- Employer of Record (EOR):
- EOR acts as the legal employer for your international employees. When you hire employees in a foreign country through an EOR, the EOR takes on responsibilities such as payroll processing, tax withholding, benefits administration, and compliance with local labor laws and regulations.
- EOR services are typically used when a company wants to quickly and compliantly hire employees in a new country without setting up their own legal entity. It offers a flexible solution for businesses looking to expand globally without the administrative burdens of establishing local entities.

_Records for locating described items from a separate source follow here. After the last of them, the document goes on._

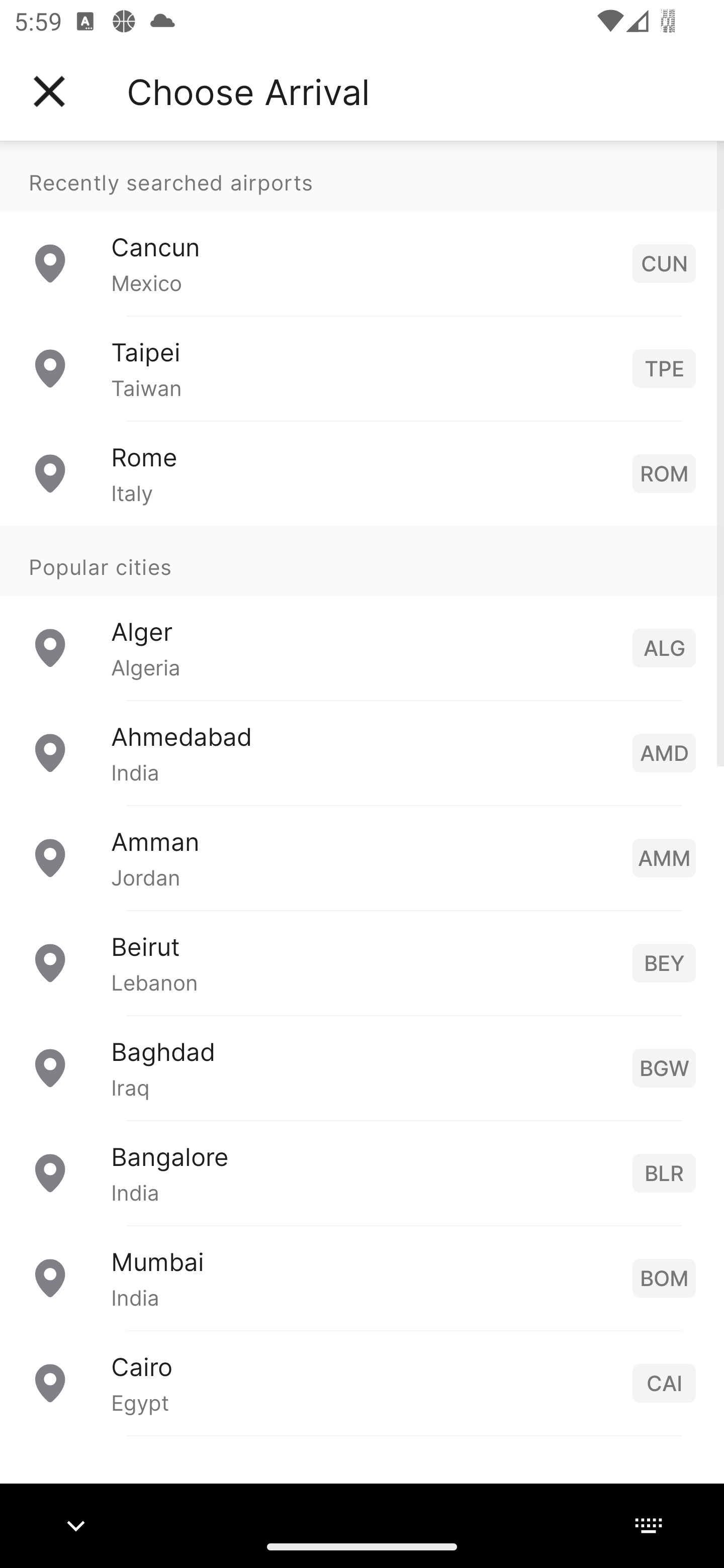
Choose Arrival (247, 91)
Recently searched airports Cancun Mexico CUN (362, 228)
Recently searched airports (362, 176)
Taipei Taiwan TPE (362, 367)
Rome Italy ROM (362, 472)
Popular cities Alger Algeria ALG (362, 612)
Popular cities (362, 560)
Ahmedabad India AMD (362, 751)
Amman Jordan AMM (362, 856)
Beirut Lebanon BEY (362, 961)
Baghdad Iraq BGW (362, 1066)
Bangalore India BLR (362, 1171)
Mumbai India BOM (362, 1276)
Cairo Egypt CAI (362, 1381)
Given the description of an element on the screen output the (x, y) to click on. 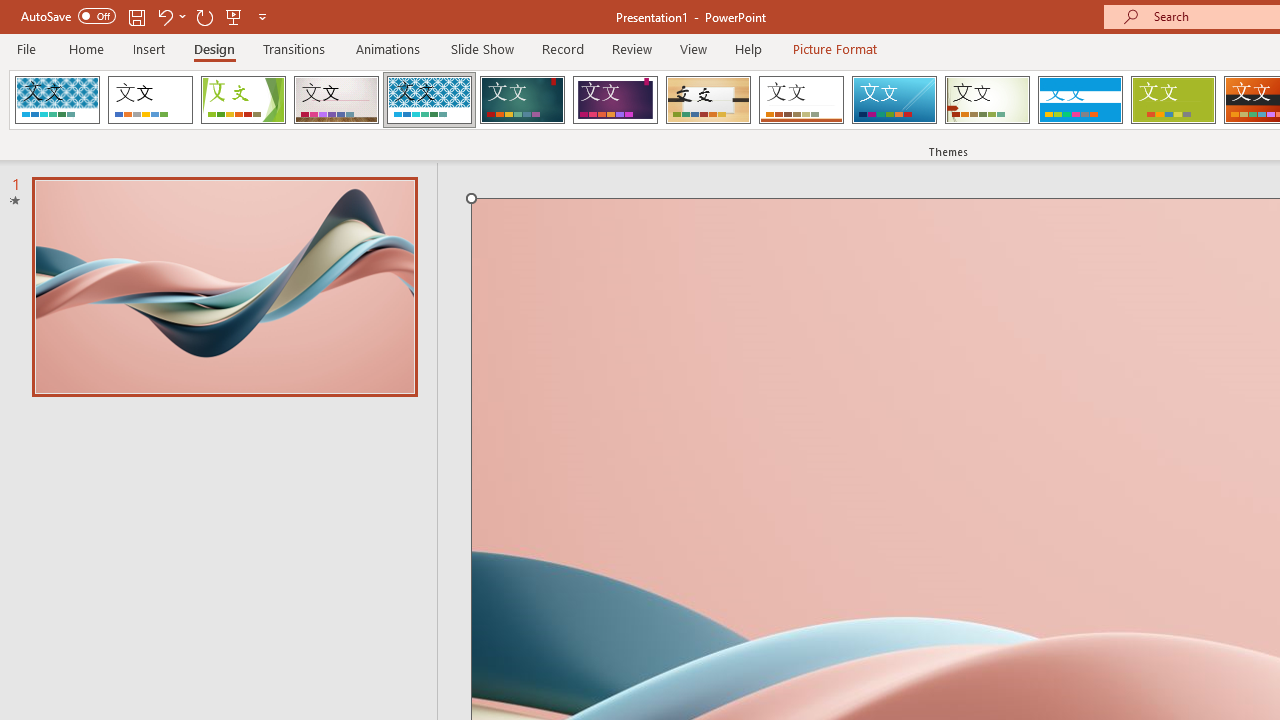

- Professional Employer Organization (PEO):
- PEOs also provide comprehensive HR solutions for businesses, but they operate differently from EORs. When you partner with a PEO, your company and the PEO become co-employers of your international employees. This means that while you retain control over day-to-day operations and management of your employees, the PEO handles HR functions such as payroll, benefits, compliance, and risk management.
- PEOs often offer a broader range of services beyond international employment, including HR consulting, employee training, and regulatory compliance assistance. They are commonly used by businesses seeking to outsource their HR functions and reduce administrative overhead, both domestically and internationally.
In summary, the main difference between EOR and PEO lies in the legal relationship with employees. EOR acts as the legal employer, while PEO operates as a co-employer alongside the client company. Both options provide valuable support for global expansion, but the choice between them depends on factors such as legal requirements, operational preferences, and the level of control desired by the business.